So end the dreams of so many of the waifs, the gypsies of the sea, who never find time to write letters, who hug to themselves a notion that some day they will return, and never do, or who come back like Carney and perceive that life has played a trick upon them after all.

Carney looked past the village to the harsh cliffs and the windy sea, with a sudden anger, as if they were responsible for the cheat. God! All that time in lonely places, doing the job faithfully, lost in a round of days that came and passed and turned up as tomorrows like the nags of a shabby merry-go-round—and what had he got to show for it? Money in a bank at Halifax—too much for his wants, and a smirking compliment from that fellow in the office!

The suitcases were at his feet. He sank upon them in the village street like a traveler in a railway station, thankful for one familiar object in a vast confusion. The urchins paused in their play and stared, and from behind the tobacco advertisements in her window the woman of the shop peered at him curiously. They saw the stranger throw up his head and laugh, his big shoulders shaking, as if he had come upon an enormous joke in the dust of the street. The children drew away, as if he were accursed. And so he was.

CHAPTER 3

A man accursed must find something to occupy or to dull his mind. For Carney the usual ways were closed. His pride of soul refused the indignity of drunkenness. Women were out of the question. Work was weeks and miles away. Movement and change were his only resources, and he spent a great part of the next two months in coastal packets, in trains, in strange hotels, with the air of a somnambulist. He remembered little of it afterwards. Quebec was a hill and an accent. Montreal a rush of faces, trams and motorcars, Toronto a hot desert of brick and stone.

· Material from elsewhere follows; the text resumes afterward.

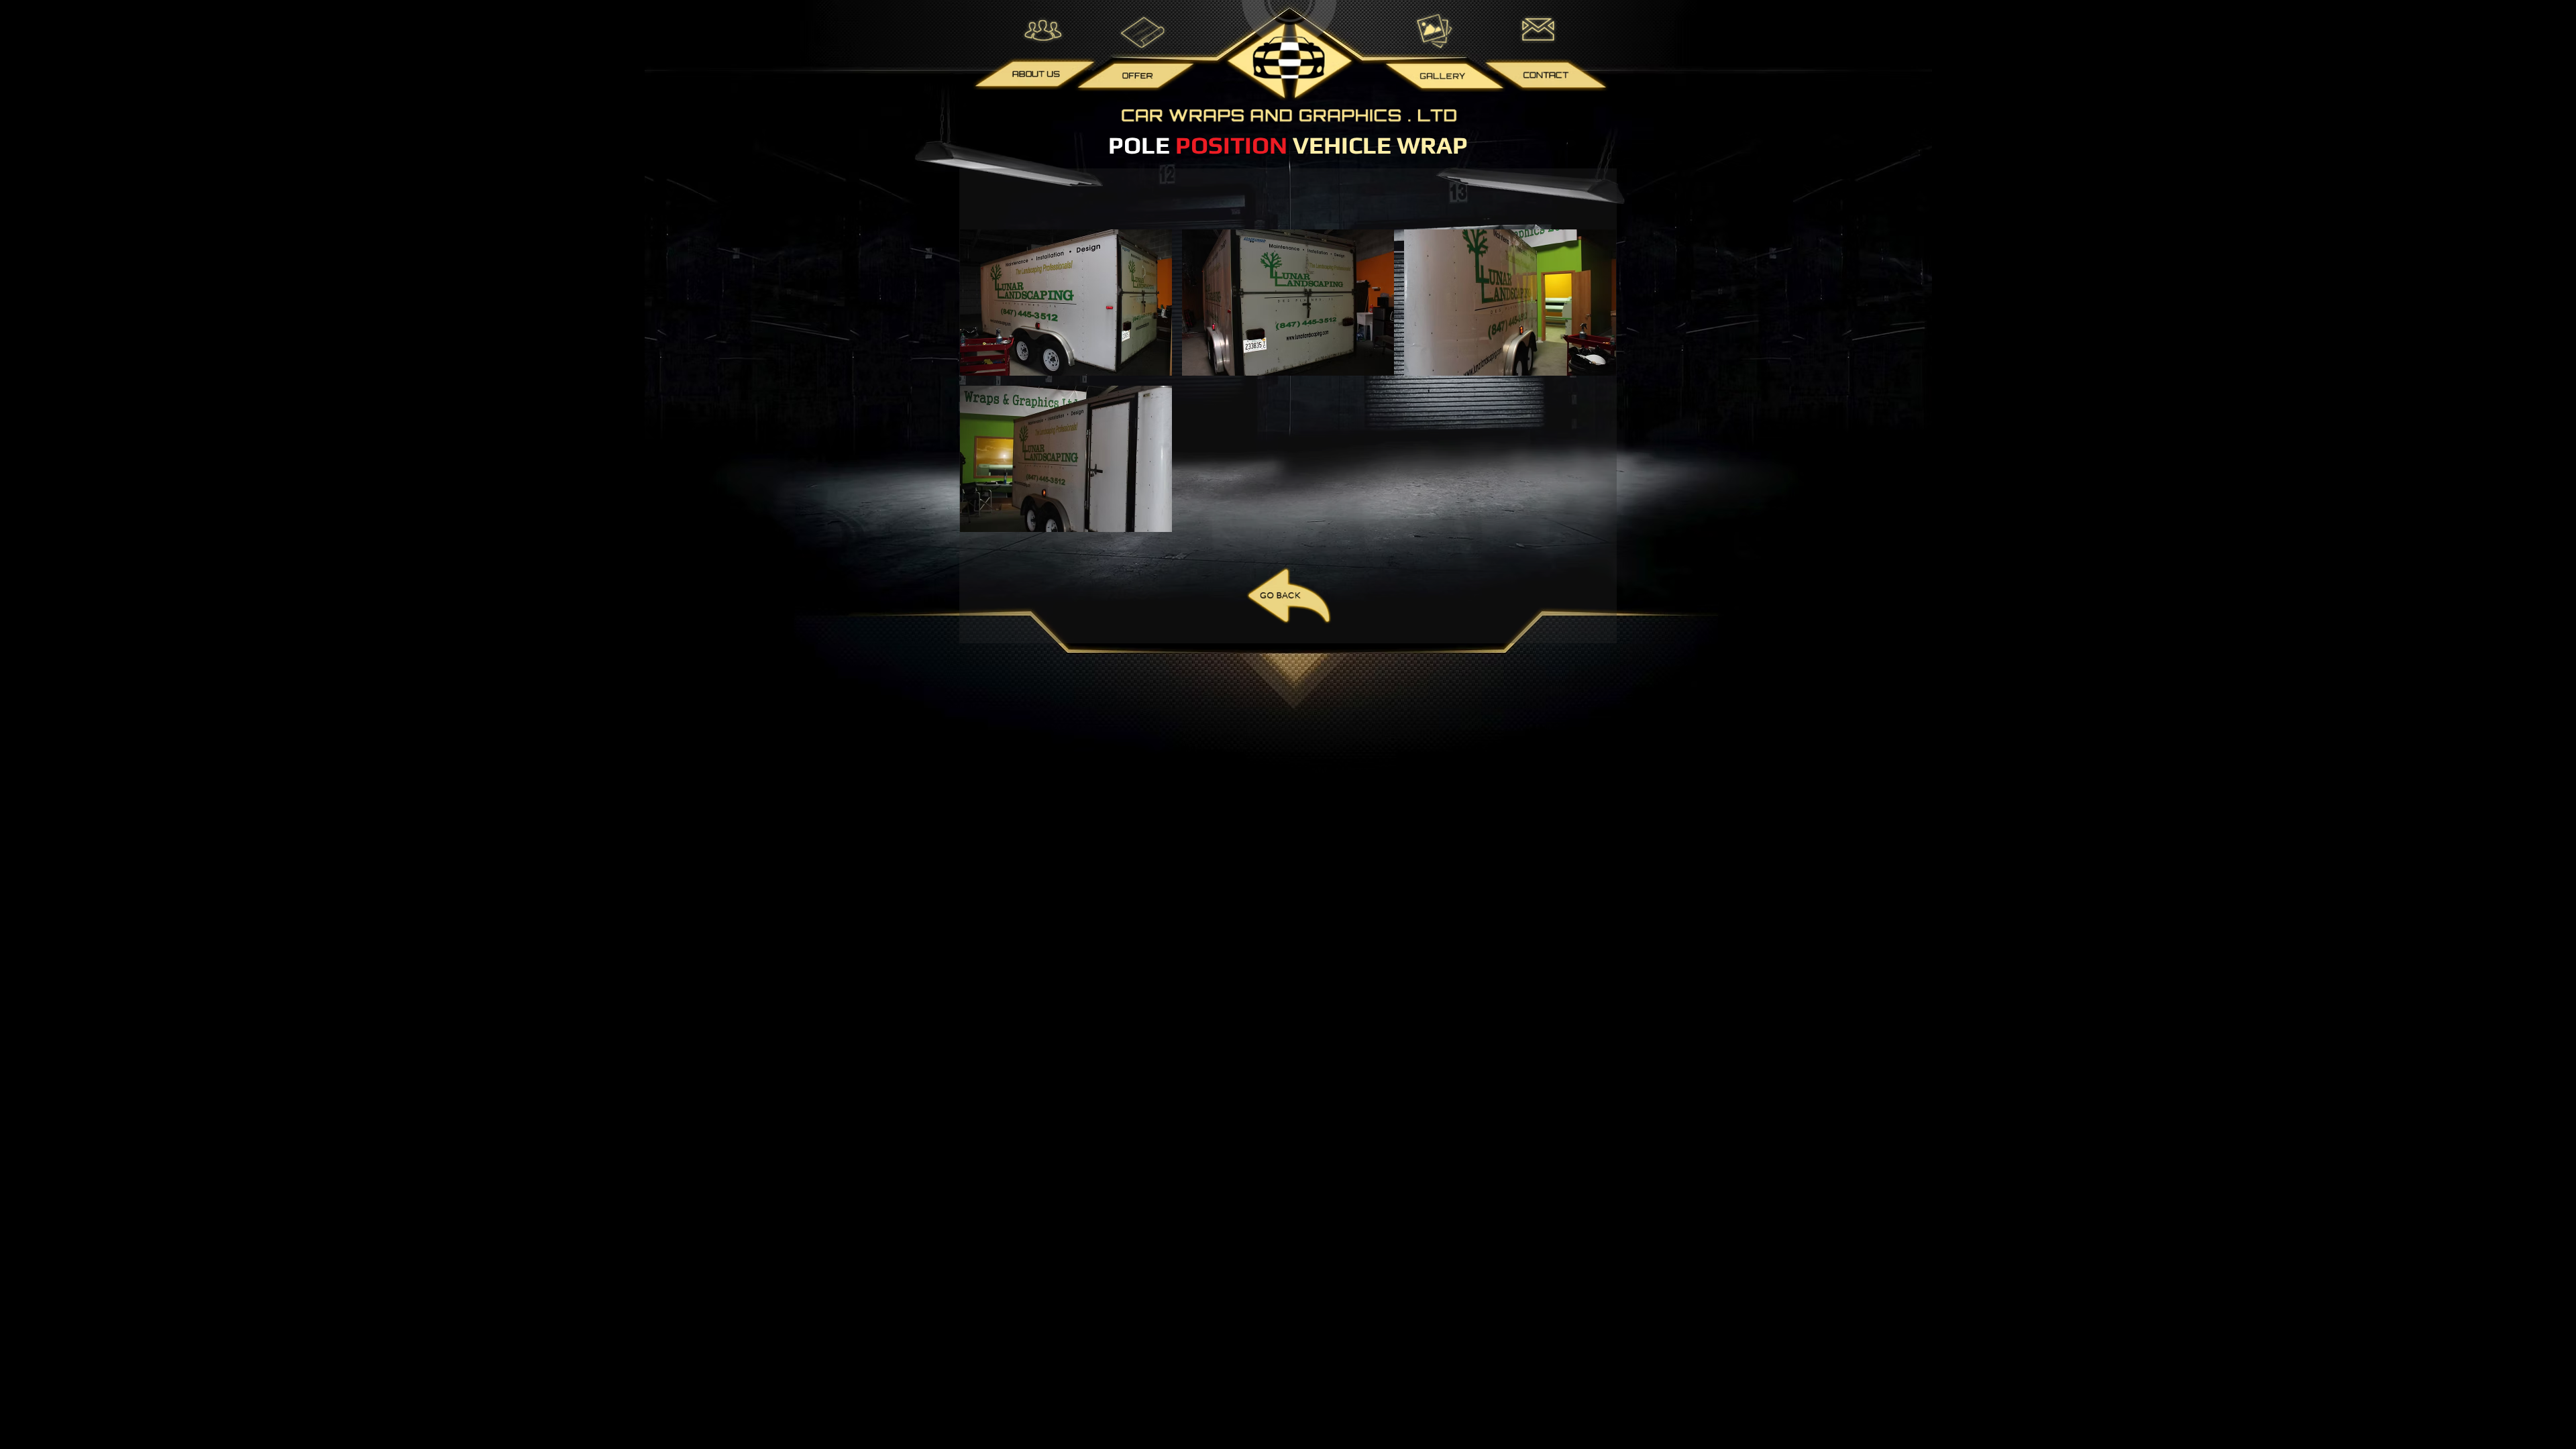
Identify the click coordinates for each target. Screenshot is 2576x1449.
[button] (1066, 302)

Towards the end of August he found himself back in Halifax, not quite sure how he got there, making his way towards the waterfront with the instinct of a stranded fish. For a long time he stood on a pier, sniffing the harbor air, and with a summer rain beating on his face. He found a room in a small hotel near the railway station and walked about looking at the shop windows. At noon he dropped into a seat in a small restaurant near the docks and saw across the tablecloth a young woman whose face was vaguely familiar.

She acknowledged his presence with a flick of gray eyes and busied herself with her meal. In all innocence Carney uttered the glib greeting of the men he most despised.

“Haven't I seen you before somewhere?”

She looked up and said straitly, “Of course. In the wireless office. You came in to see Mr. Hurd.”

“Ah! You're the young lady with the glasses. I didn't know you without them.”

“I only wear them at my work.”

“It makes a difference.”

Another gray look, suspicious, this. But there was no guile in his bronzed face. She said quickly, “I can see quite as well without them. They're just for easing the strain of my work—all that typing. At least, that's what the optometrist told me. They always sell you a pair of glasses, whether you need them or not.”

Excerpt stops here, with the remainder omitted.